→ **Exercise directions**:
Only the lines running from the line with "Select drive c" to the end of the records below belong in the answer, each copied exactly.
[[ Exercise material, beginning ]]
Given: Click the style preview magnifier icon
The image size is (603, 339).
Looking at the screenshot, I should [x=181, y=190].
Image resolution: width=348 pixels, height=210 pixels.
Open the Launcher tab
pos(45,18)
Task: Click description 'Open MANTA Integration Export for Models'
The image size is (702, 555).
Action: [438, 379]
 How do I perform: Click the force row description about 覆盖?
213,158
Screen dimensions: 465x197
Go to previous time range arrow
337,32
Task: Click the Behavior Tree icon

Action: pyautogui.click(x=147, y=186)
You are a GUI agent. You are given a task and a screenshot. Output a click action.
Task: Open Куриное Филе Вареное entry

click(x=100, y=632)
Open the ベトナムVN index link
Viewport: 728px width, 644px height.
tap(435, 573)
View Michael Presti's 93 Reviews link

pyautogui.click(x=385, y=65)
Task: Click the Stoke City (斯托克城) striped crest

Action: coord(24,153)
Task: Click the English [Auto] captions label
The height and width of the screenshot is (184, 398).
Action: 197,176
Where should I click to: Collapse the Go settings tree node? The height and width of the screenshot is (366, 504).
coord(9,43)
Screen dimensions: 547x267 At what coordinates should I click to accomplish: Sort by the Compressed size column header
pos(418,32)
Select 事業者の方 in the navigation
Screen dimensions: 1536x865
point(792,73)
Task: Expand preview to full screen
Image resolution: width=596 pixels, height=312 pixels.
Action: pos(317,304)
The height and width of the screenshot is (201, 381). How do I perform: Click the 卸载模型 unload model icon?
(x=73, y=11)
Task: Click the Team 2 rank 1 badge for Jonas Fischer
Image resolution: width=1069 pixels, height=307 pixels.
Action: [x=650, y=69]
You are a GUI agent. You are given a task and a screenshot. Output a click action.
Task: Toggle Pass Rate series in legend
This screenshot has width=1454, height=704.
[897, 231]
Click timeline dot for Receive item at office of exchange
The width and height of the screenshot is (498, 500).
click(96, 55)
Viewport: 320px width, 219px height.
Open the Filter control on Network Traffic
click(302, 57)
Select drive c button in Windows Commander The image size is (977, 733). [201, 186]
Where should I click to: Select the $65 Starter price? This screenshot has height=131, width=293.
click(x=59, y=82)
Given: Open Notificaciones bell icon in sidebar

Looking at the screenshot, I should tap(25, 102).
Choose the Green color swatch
[[ Exercise material, end ]]
→ **Result for this exercise**:
Select drive c button in Windows Commander The image size is (977, 733). [201, 186]
Where should I click to: Select the $65 Starter price? This screenshot has height=131, width=293.
click(x=59, y=82)
Given: Open Notificaciones bell icon in sidebar

Looking at the screenshot, I should tap(25, 102).
Choose the Green color swatch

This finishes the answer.